Cher François, tu permets que nous t'appelions François et que nous te tutoyions en souvenir de toutes ces années où nous avons travaillé, si ce n'est ensemble, du moins en partenariat patronal-syndical chez Air Transat?

Bien sûr, ce partenariat à ses débuts n'était pas pour te plaire. Tu es même intervenu lors de la première demande d'accréditation du personnel de cabine afin d'inclure les directeurs de vol à la liste, augmentant ainsi le nombre total de membres et faisant en sorte que nous n'obtenions pas la majorité requise pour nous syndiquer.

Tu as même poussé l'audace jusqu'à demander à ce que ces mêmes directeurs de vol soient exclus du compte lors du deuxième dépôt de cartes, car tu les considérais maintenant comme des cadres. Cette dernière tentative d'obstruction n'ayant pas fonctionné, tous les agents de bord et directeurs de vol sont depuis plus de 20 ans syndiqués au SCFP.

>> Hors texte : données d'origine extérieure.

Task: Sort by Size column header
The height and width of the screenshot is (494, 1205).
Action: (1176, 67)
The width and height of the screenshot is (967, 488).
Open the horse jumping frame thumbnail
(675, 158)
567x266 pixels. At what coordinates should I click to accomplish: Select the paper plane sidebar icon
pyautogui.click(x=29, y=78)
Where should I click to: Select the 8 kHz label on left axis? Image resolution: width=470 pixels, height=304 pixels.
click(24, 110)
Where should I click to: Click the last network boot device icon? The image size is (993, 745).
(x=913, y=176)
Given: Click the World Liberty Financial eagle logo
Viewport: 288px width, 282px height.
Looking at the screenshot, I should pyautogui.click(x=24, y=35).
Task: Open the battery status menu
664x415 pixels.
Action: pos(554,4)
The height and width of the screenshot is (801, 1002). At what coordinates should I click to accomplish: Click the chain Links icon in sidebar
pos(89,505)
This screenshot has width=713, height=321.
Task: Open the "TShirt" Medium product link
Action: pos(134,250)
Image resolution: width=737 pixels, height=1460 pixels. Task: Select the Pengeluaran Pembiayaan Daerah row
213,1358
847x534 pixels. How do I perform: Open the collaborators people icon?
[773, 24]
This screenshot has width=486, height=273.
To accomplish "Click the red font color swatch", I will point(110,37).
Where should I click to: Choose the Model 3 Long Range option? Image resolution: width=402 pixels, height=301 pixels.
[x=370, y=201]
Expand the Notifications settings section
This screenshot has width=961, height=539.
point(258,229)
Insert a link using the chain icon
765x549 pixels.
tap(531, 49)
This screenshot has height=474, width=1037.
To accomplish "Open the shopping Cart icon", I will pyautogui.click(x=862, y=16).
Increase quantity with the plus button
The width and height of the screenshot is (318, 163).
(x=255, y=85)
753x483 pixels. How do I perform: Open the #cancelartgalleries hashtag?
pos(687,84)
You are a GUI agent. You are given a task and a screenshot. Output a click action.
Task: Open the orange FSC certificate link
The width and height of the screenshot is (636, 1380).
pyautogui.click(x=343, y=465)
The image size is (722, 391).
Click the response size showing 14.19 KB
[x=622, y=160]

Une fois accrédité, le bon sens a prévalu et, comprenant que la compétition en affaires était féroce dans le vol nolisé, nous avons développé un partenariat afin de faire progresser l'entreprise tout en nous assurant d'offrir les meilleures conditions de travail possible au personnel de cabine. Peu de temps après, les pilotes, les mécaniciens et le bureau d'affectation des équipages ont eux aussi obtenu leur accréditation auprès de syndicats différents.

Pour permettre de sauver Air Transat d'une faillite plus que probable au début des années 90, tu as accueilli à bras ouverts l'investissement du Fonds de solidarité FTQ. Par cet investissement, le partenariat s'est accentué et diversifié. Te souviens-tu d'avoir accepté «avec honneur» la présidence du conseil d'administration du Fonds régional de solidarité Laurentides-Lanaudière?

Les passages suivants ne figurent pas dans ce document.